#### HOW TO COMPLETE THIS TASK
Give the data again exactly, without its images.

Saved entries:
----------------------------------------
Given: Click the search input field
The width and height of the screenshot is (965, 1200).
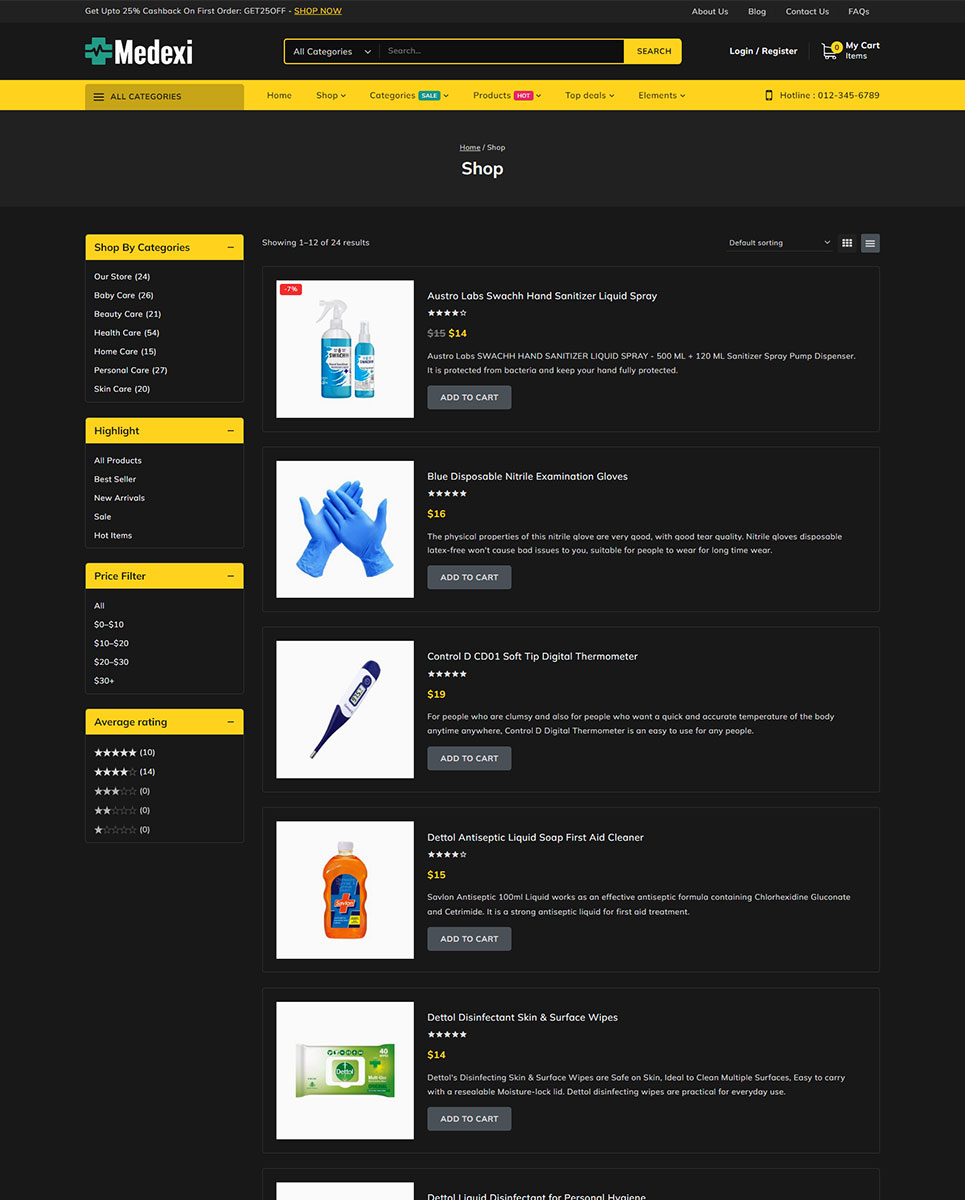Looking at the screenshot, I should click(x=500, y=51).
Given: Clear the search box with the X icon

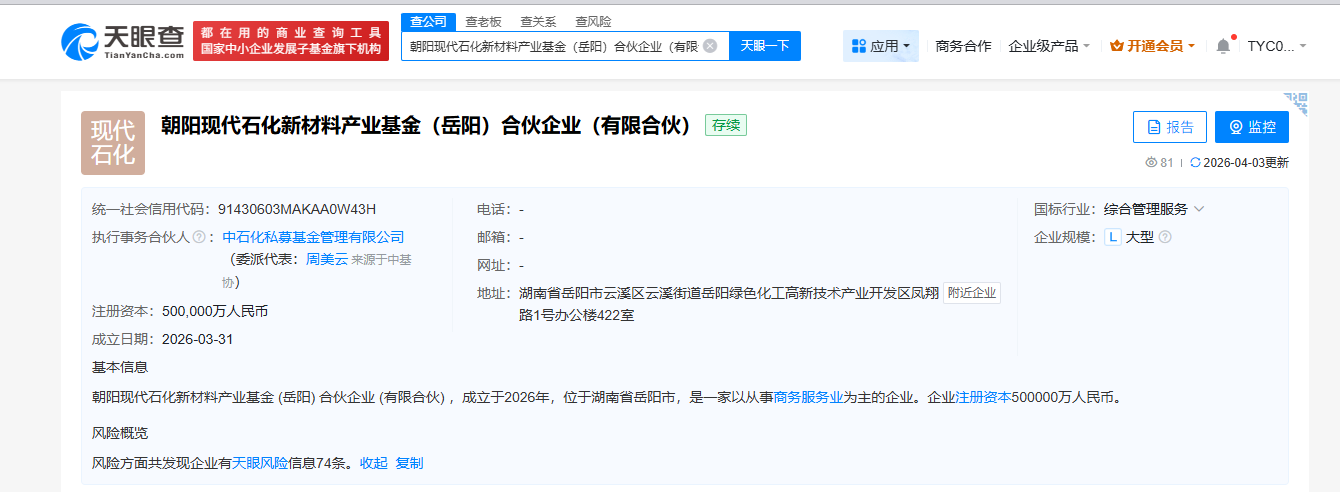Looking at the screenshot, I should pyautogui.click(x=710, y=46).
----------------------------------------
#### ANSWER BOX
Given: Click the search input field
The width and height of the screenshot is (965, 1200).
Looking at the screenshot, I should click(x=500, y=51).
Given: Clear the search box with the X icon

Looking at the screenshot, I should pyautogui.click(x=710, y=46).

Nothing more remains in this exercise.